_TASK OBJECTIVE_.
All the lines below should be set down exactly, with no picture carried into the copy.

_Records from a dataset_.
──────────────────────────────

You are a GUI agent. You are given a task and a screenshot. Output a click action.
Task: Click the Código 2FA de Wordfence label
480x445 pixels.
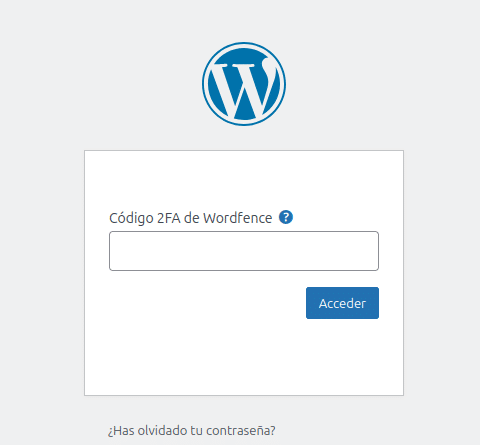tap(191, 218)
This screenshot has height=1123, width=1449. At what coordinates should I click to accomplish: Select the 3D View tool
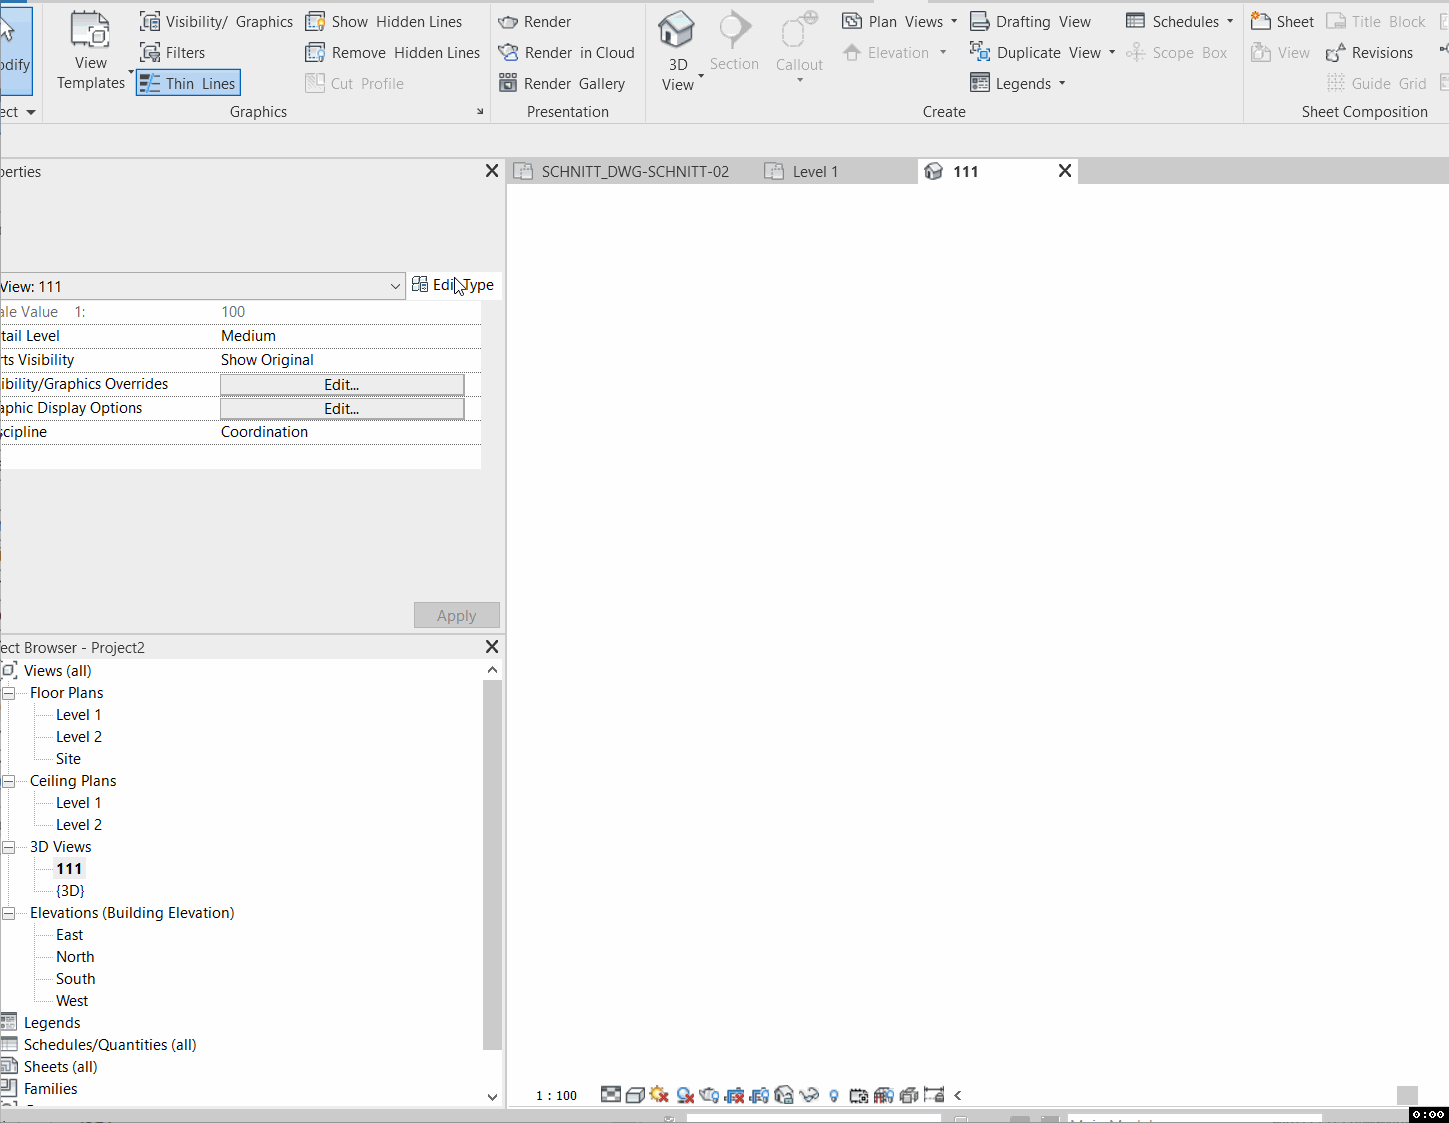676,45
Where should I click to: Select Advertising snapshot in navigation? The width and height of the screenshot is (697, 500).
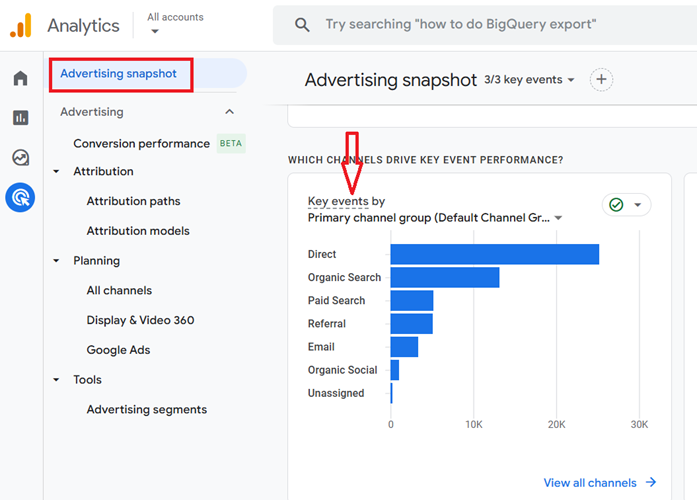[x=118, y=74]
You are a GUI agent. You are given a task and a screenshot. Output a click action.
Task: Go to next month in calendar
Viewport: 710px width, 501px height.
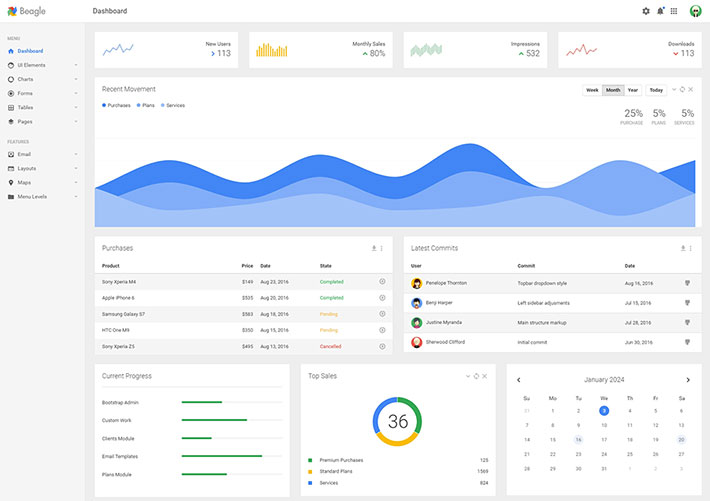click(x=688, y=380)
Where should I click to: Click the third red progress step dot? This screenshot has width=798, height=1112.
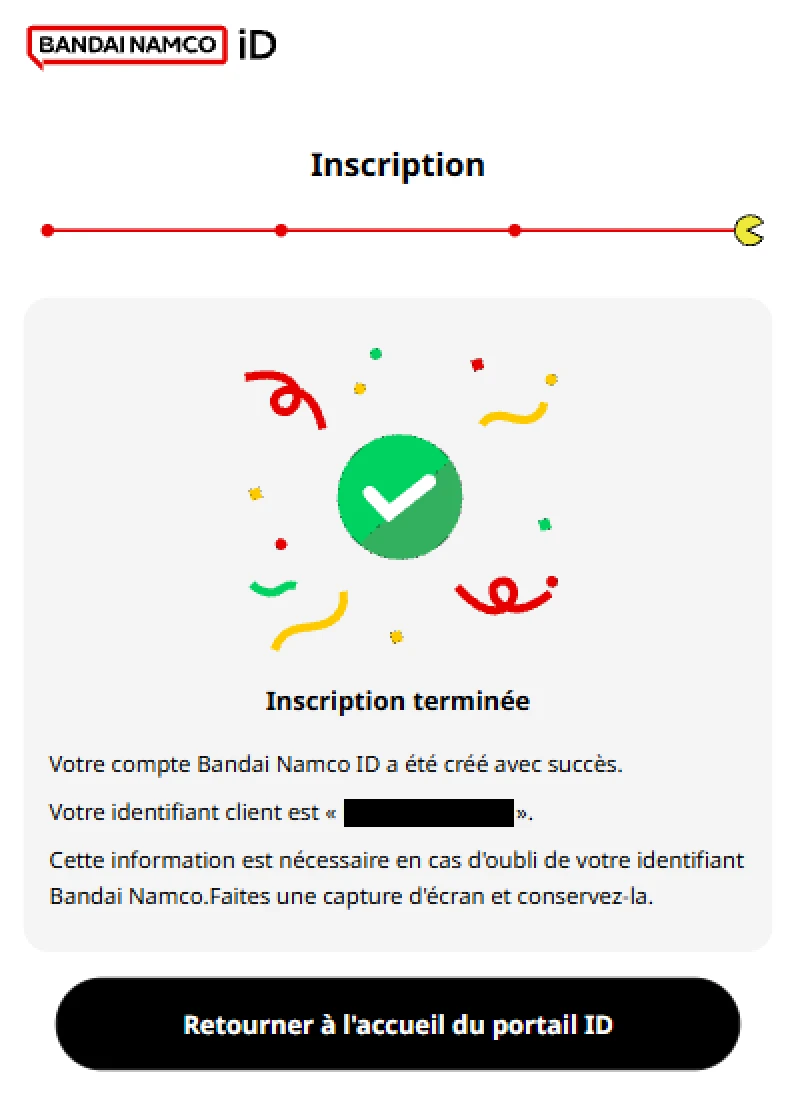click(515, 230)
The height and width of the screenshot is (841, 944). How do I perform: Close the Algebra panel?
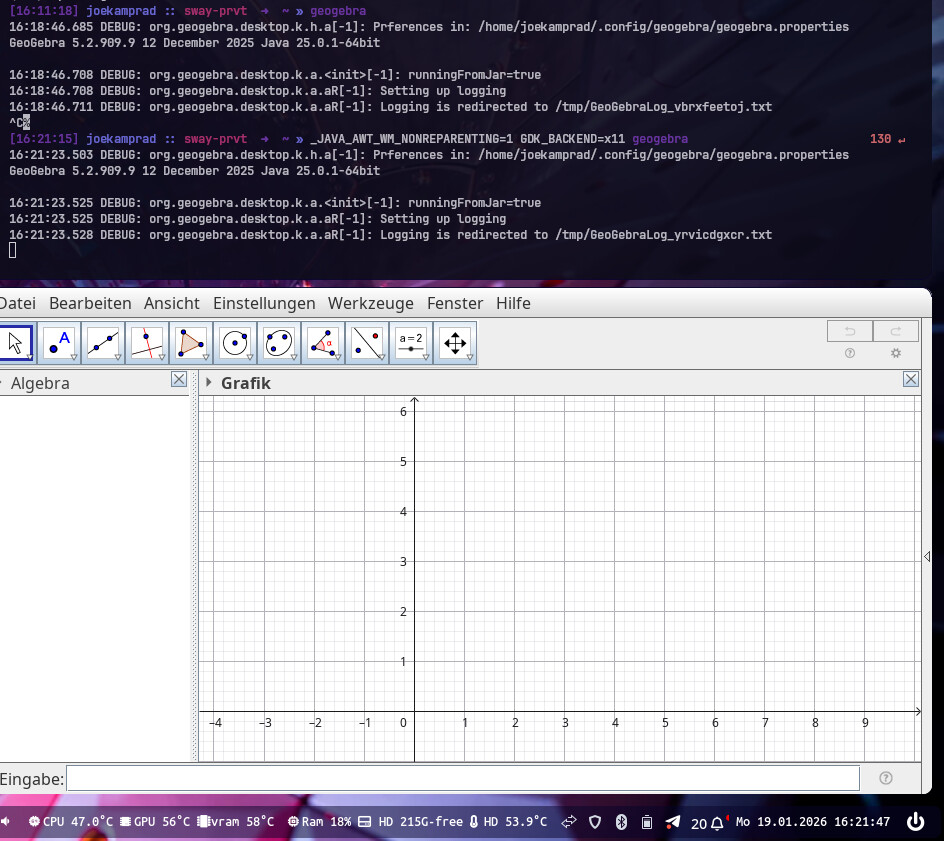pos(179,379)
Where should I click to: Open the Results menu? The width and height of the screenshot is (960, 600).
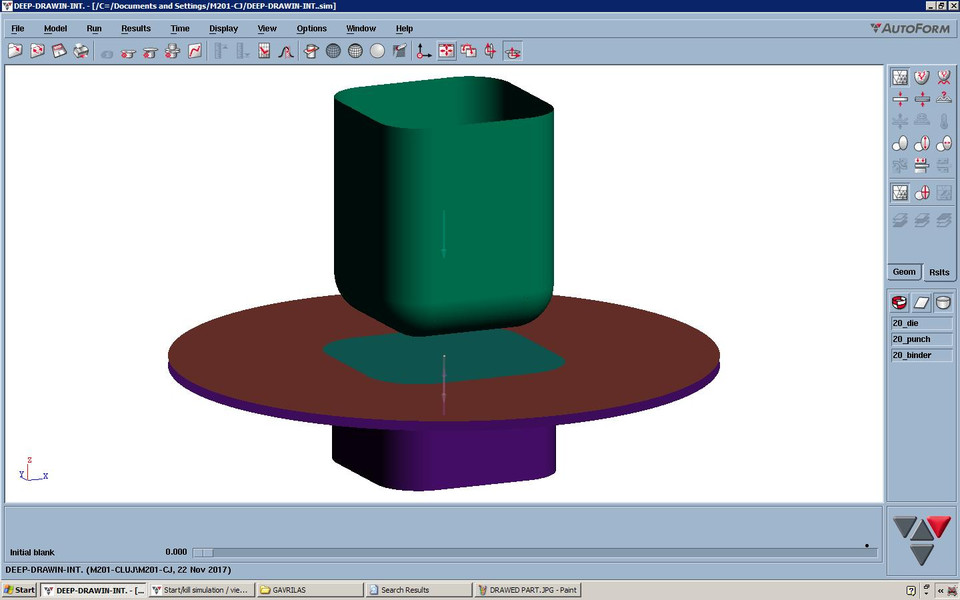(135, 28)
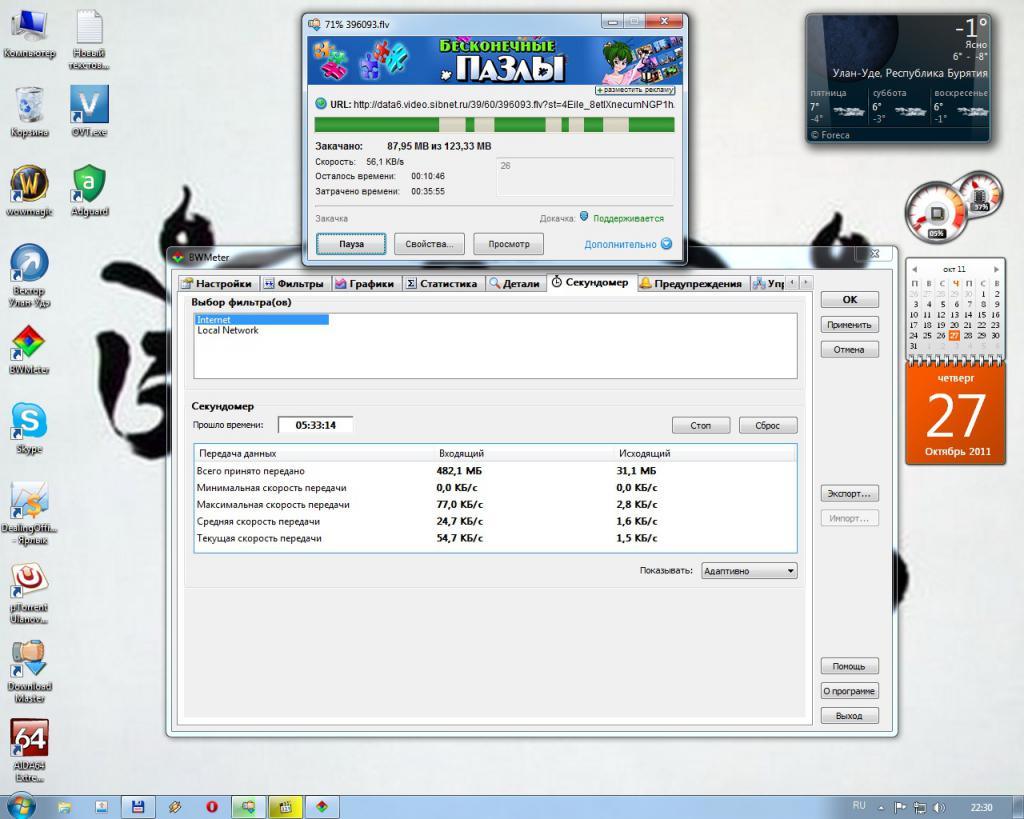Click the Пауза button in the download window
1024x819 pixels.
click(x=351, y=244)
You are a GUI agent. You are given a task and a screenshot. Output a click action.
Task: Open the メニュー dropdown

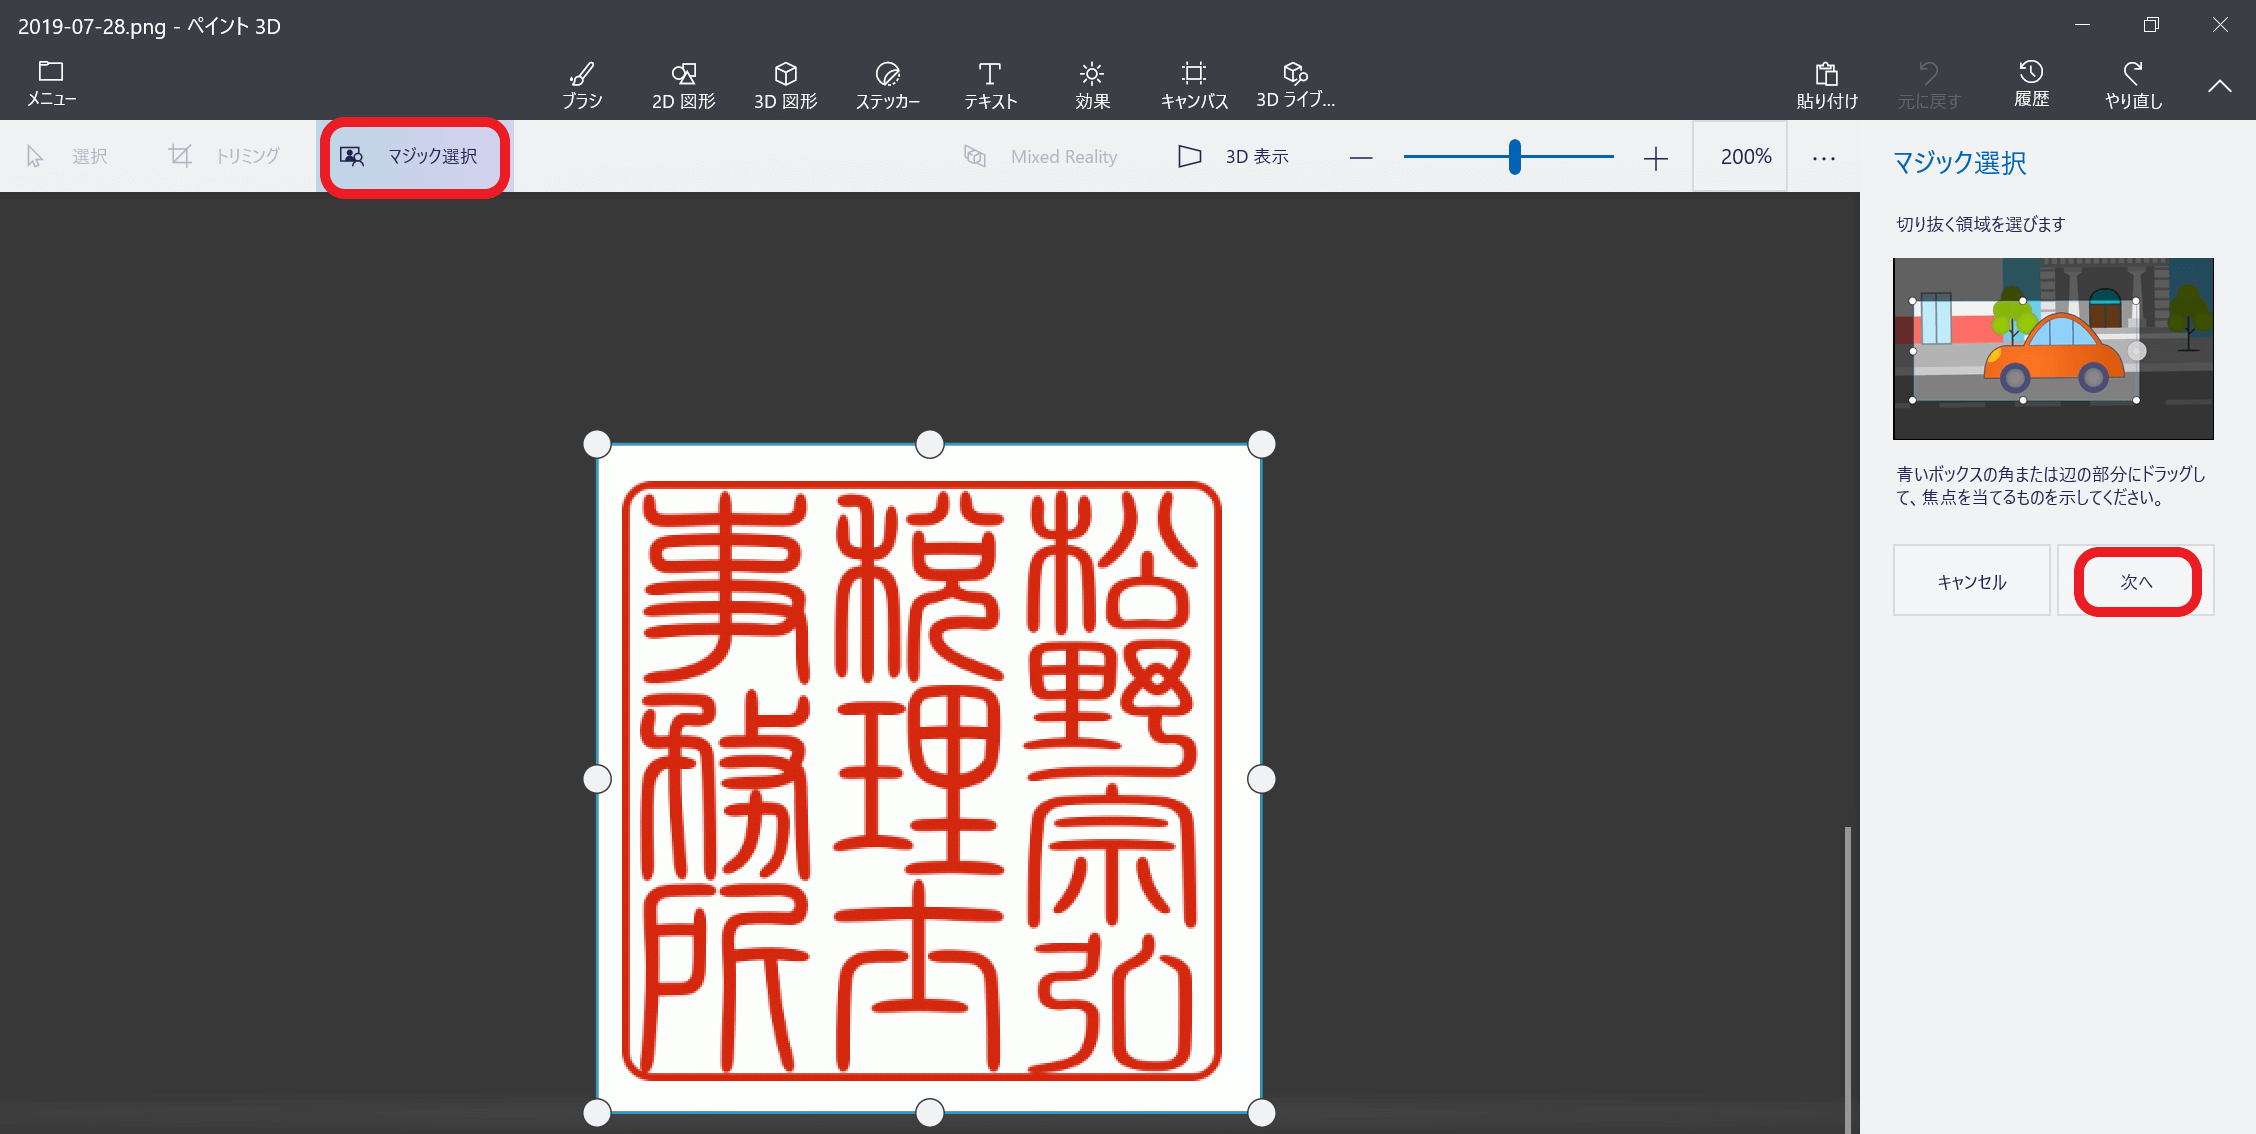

──────────────────────────────

_RESULT BELOW_.
You are a GUI agent. You are given a task and a screenshot. Output a click action.
Task: Click the Código 2FA de Wordfence label
480x445 pixels.
tap(191, 218)
This screenshot has height=1123, width=1449. At what coordinates should I click to accomplish: Select the 3D View tool
676,45
Where should I click to: Select Advertising snapshot in navigation? The width and height of the screenshot is (697, 500).
[x=118, y=74]
You are a GUI agent. You are given a task and a screenshot. Output a click action.
Task: Go to next month in calendar
Viewport: 710px width, 501px height.
click(x=688, y=380)
Where should I click to: Click the third red progress step dot? This screenshot has width=798, height=1112.
click(515, 230)
The height and width of the screenshot is (841, 944). How do I perform: Close the Algebra panel?
pos(179,379)
Where should I click to: Open the Results menu? The width and height of the screenshot is (960, 600).
(135, 28)
Click the Пауза button in the download window
1024x819 pixels.
click(x=351, y=244)
You are a GUI agent. You are given a task and a screenshot. Output a click action.
Task: Open the メニュー dropdown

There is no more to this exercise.